Однако подготовка объектов для SEM и других распространенных методов визуализации может повредить хрупкие биологические образцы. Лиофильная сушка материала, электронные пучки и вакуумное давление в микроскопе могут привести к повреждению клеток, что проблематично для визуализации их формы, размера и развития. Кроме того, подготовка материала для просмотра под микроскопом с помощью SEM требует специализированного оборудования, что приводит к низкой пропускной способности и создает большую финансовую нагрузку на научные лаборатории.
Исследователи из Университета Флориды разработали новые методы менее разрушительного, более экономичного и высокопроизводительного подхода к визуализации клеточной структуры. «Для визуализации клеток различного растительного материала, — объясняет исследователь Джейкоб Лэндис, — существуют альтернативы широко используемой SEM. Некоторые из этих альтернатив могут быть более доступны для исследователей и не требуют специализированного оборудования для обработки перед визуализацией».

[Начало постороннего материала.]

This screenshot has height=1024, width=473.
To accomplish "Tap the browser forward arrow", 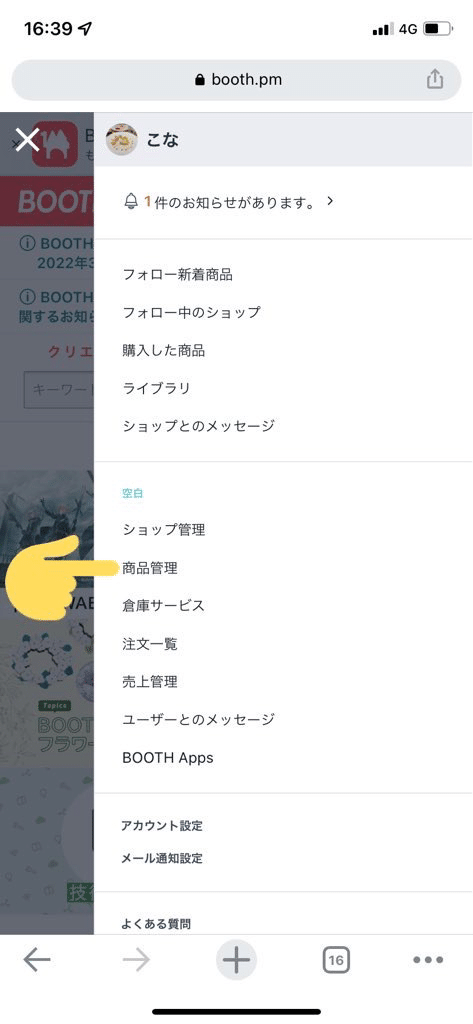I will pos(136,960).
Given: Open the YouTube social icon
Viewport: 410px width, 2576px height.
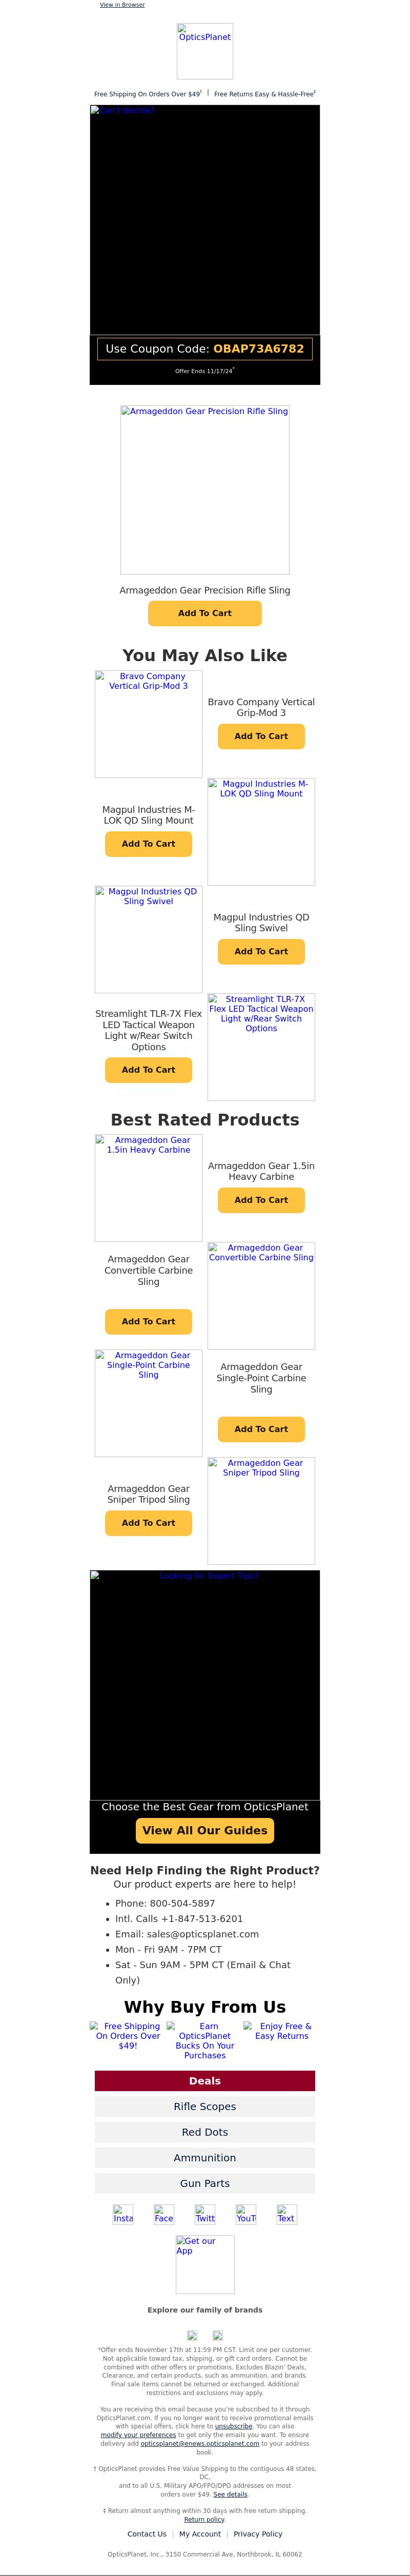Looking at the screenshot, I should click(246, 2214).
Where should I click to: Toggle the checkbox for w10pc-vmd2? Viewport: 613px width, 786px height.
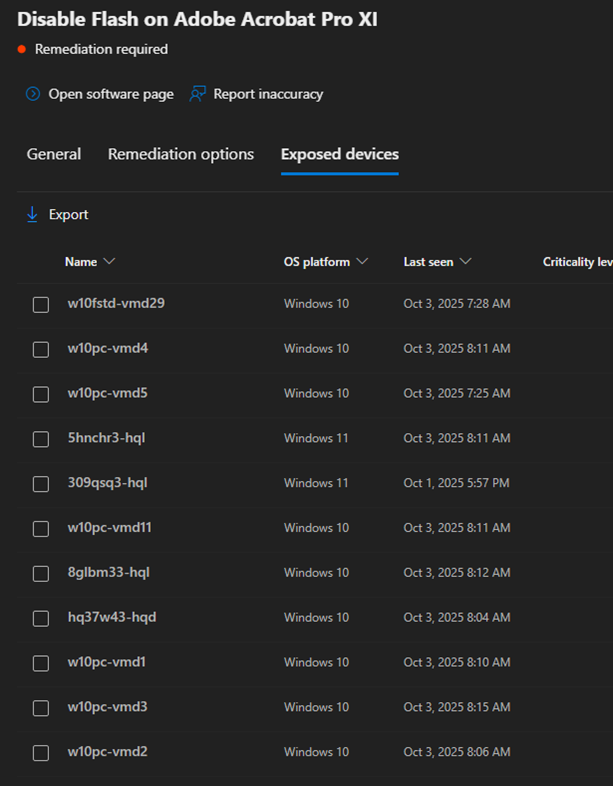click(x=41, y=753)
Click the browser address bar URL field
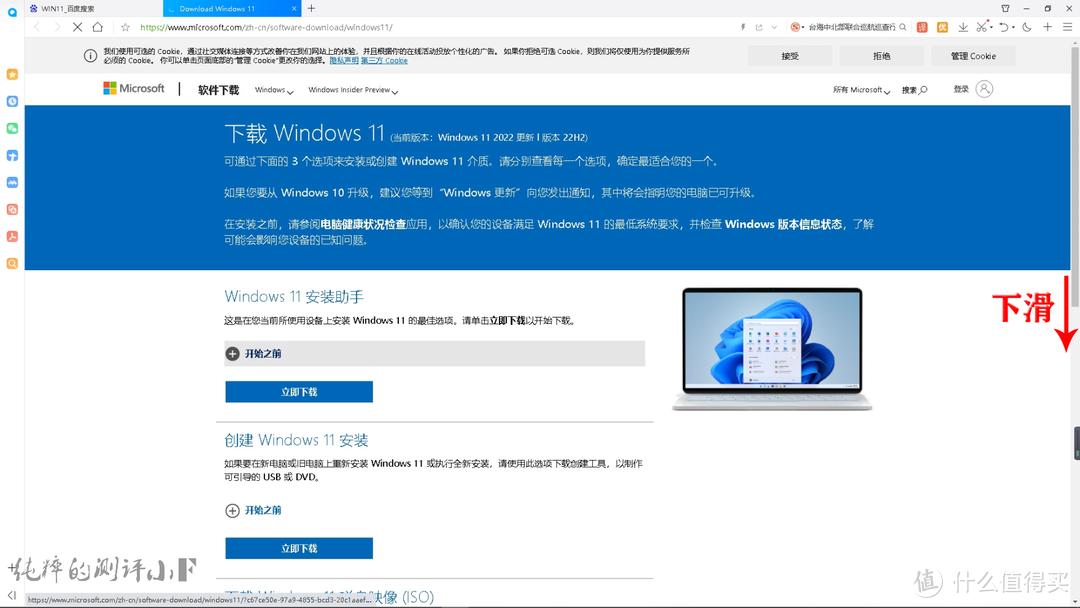 click(250, 27)
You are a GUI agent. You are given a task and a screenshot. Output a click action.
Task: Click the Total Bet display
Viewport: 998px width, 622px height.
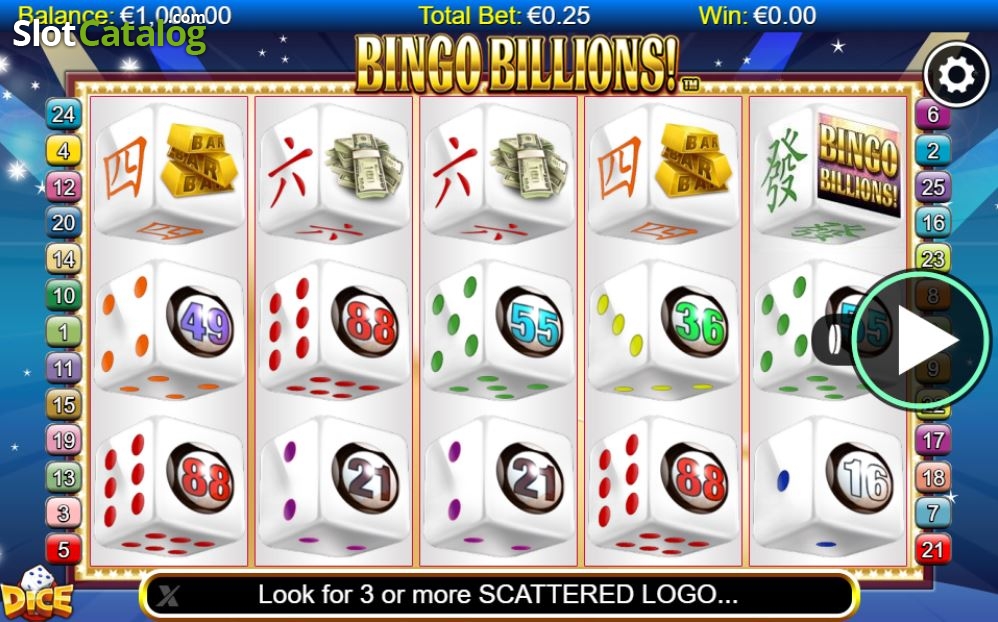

Лэндис и коллеги создали протоколы для метода оптической секционной 3D-реконструкции, использующего флуоресцентный световой микроскоп. Составной микроскоп имеет несколько линз для отражения света и проецирования изображения с высоким увеличением. Микроскоп и установленная камера «секционируют» растительные клетки, захватывая изображения нескольких слоев и плоскостей образца. Изображения реконструируются в итоговое 3D-изображение с разрешением, равным или более высоким, чем у изображений, полученных с помощью SEM.
Лэндис разработал новый протокол (подробно описанный в недавнем выпуске Applications in Plant Sciences), чтобы увидеть эпидермальные клетки на поверхности лепестков цветов. Эта группа клеток раскрывает обширную информацию для генетиков, агрономов и экологов. Эпидермальные клетки цветка вызывают все типы изменений на клеточном уровне, которые могут влиять на цвет и развитие цветка, а также на экологические взаимодействия, такие как успех растения в привлечении опылителей и избегании насекомых-врагов.

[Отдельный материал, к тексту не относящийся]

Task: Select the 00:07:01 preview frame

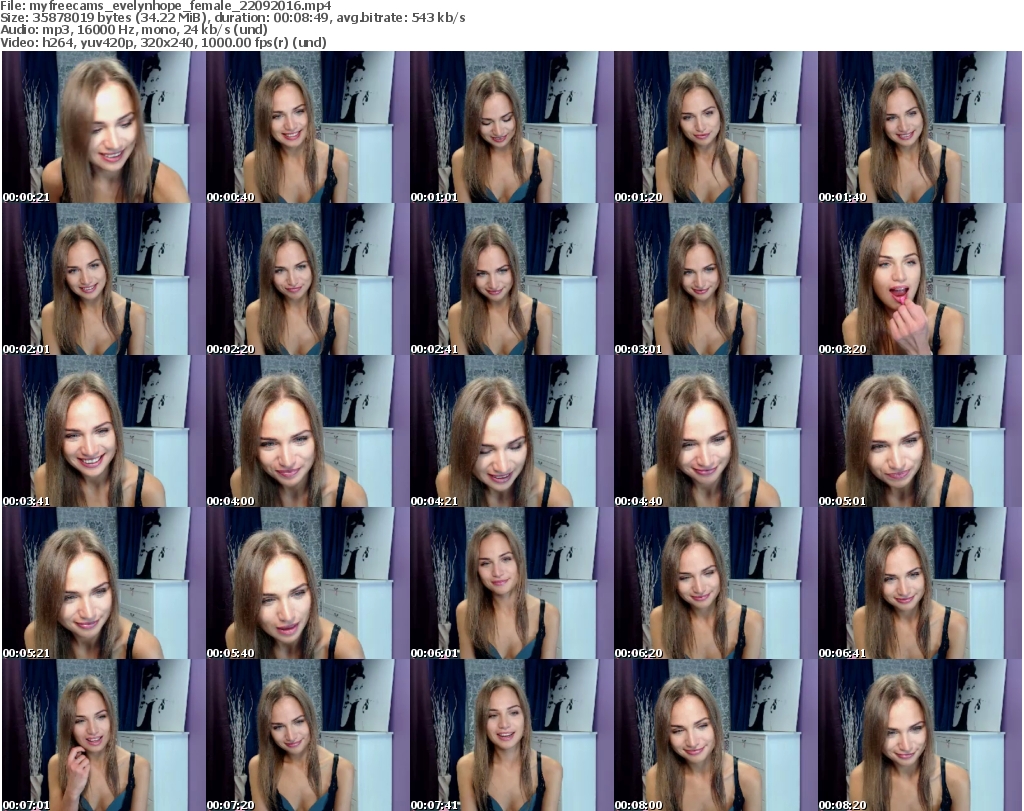Action: pos(103,735)
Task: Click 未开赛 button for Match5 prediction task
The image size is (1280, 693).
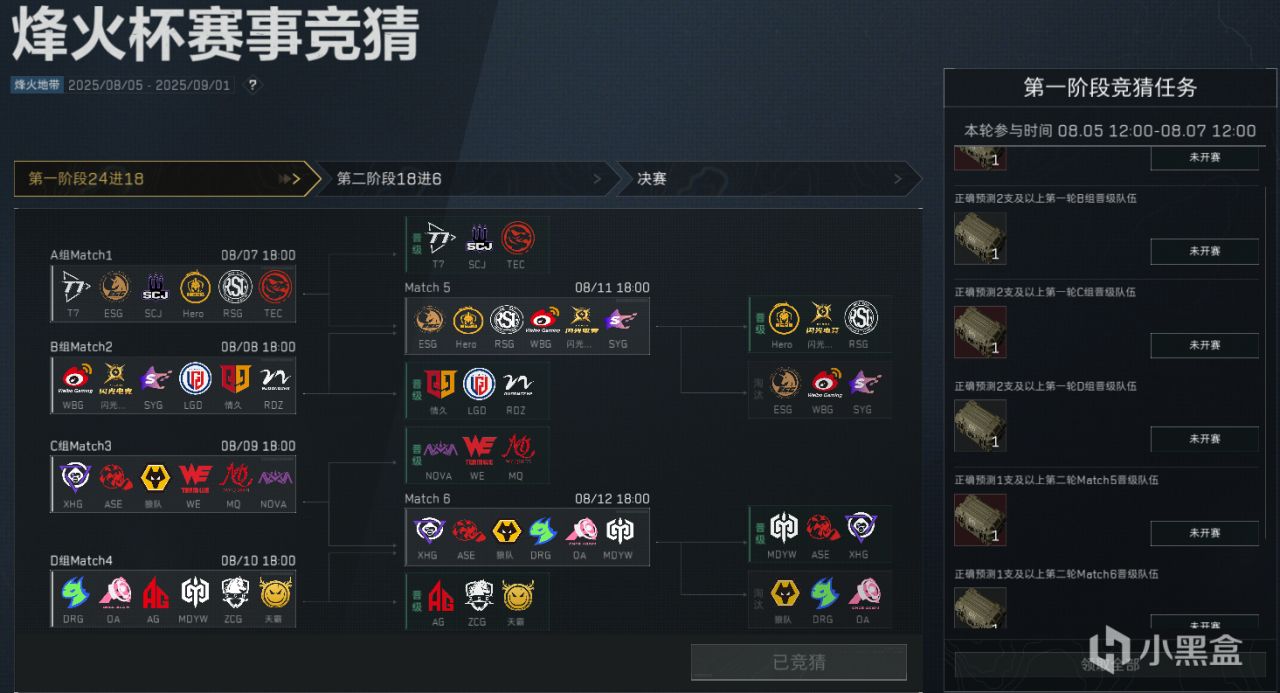Action: [1204, 533]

В отличие от SEM, материал для визуализации новым методом сохраняется, что позволяет получать четкие изображения спустя месяцы после сбора образцов. Это ценно, когда исследования требуют массовой обработки образцов. Затем материал обезвоживают в этаноле, погружают в жидкость для удаления восковой пленки, защищающей внешний слой клеток лепестка, и монтируют в флуоресцентный краситель для улучшения визуализации деталей под микроскопом.

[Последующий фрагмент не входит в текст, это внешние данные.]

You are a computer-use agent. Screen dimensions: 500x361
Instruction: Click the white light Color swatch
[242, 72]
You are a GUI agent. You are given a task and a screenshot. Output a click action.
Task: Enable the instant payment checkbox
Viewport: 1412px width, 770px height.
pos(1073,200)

Метод был разработан в рамках более масштабного исследования клеточной и генетической основы размера цветка у лесной группы растений Saltugilia. Растения Saltugilia имеют большой диапазон размеров цветков и принимают различные типы опылителей — включая колибри, пчел и жужжал, — в то время как некоторые вообще не имеют опылителей. SEM нельзя было использовать для изучения этих разнообразных цветов, поскольку он ограничен образцами размером 3–5 мм. Новый подход с оптической секционной 3D-реконструкцией позволяет визуализировать образцы размером до 5 см, не разрезая лепестки и не нарушая клеточную структуру лепестка.
Оптическая секционная и 3D-реконструкция были неформально протестированы на другом растительном материале, включая клетки листьев и репродуктивные органы (тычинки, пыльники и чашелистики). «Мы считаем, что можно будет визуализировать любой тип ткани, который можно смонтировать на предметном стекле микроскопа, — говорит Лэндис. — Я провел много времени, используя SEM и подготавливая образцы, и оптическая секционная с 3D-реконструкцией — безусловно, самый простой и экономически эффективный метод, который я когда-либо использовал».